What to do with myself? Well, as long as the
Seminary Coop Bookstore continues to reside there (which is to say, for another four months) no trip to the UofC campus will ever be wasted. As a bonus, I had a pleasant chat with the bear cub who gave me my 20% member discount about cataloging software. That made me wonder if, just maybe, there was someplace I could get online to see if anyone had updated my FB wall with revised rendezvous information. My alumni tag got me access to the Reg, but getting a computer might've been a different story if I hadn't come across one of my few fondly-remembered former co-workers at the reference desk.

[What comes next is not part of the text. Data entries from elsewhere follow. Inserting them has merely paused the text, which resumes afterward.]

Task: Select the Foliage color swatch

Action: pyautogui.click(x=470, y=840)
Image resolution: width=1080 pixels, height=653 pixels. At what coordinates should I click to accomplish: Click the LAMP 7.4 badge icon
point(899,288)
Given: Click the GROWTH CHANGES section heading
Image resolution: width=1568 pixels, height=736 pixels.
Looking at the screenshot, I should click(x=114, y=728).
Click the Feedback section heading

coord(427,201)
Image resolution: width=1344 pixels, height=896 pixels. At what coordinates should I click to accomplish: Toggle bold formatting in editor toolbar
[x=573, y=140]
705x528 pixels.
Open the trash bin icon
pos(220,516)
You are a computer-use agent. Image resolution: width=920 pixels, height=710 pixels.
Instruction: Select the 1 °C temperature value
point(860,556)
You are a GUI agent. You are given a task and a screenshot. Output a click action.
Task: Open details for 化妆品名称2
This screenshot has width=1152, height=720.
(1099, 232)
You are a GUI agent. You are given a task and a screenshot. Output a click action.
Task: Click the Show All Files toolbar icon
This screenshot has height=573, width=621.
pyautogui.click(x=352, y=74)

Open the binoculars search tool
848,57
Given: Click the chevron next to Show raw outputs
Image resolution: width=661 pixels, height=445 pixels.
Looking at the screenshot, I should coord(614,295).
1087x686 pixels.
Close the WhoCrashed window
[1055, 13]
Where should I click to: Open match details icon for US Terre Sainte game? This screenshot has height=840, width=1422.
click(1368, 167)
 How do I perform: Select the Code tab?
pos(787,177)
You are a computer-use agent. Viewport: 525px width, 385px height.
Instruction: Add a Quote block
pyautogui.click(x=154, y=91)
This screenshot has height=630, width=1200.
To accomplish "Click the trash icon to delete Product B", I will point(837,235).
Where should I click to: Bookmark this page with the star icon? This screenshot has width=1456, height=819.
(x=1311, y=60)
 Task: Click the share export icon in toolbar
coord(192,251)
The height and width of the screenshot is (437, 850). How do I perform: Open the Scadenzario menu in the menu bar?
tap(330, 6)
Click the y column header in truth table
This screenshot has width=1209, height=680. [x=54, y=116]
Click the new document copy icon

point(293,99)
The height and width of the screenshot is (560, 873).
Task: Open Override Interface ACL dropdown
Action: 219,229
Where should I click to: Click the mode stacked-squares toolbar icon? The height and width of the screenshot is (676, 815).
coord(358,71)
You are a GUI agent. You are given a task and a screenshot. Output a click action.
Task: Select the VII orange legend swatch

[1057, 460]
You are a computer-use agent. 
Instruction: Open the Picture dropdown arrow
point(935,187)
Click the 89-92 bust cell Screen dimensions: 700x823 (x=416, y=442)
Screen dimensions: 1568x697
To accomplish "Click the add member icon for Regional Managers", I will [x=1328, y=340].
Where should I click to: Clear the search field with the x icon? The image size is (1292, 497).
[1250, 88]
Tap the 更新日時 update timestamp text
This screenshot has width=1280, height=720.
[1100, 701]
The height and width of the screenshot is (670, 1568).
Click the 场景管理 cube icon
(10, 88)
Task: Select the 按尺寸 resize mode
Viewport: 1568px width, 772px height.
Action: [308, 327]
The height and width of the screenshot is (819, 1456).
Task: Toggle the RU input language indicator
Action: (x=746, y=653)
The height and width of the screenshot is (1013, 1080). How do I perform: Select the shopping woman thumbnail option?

Still nothing, and an hour to go before I had to head north again to help
monshu prepare for Bear Night cocktails. Not enough time to drop in on any of my Hyde Park acquaintances, so I made one more stroll through campus and ended up outside Rockefeller again. As I contemplated my route home, I considered passing the
Medici--the premier student hangout in our day--on the off chance that might be where the girls were meeting for dinner. But this smacked of a desperation which I was anxious to leave behind, so I decided instead to leave by means of the Midway in order to avoid the crush and score a better seat on the Jackson Park.
Into this moment of complacent resignation strolled Guge.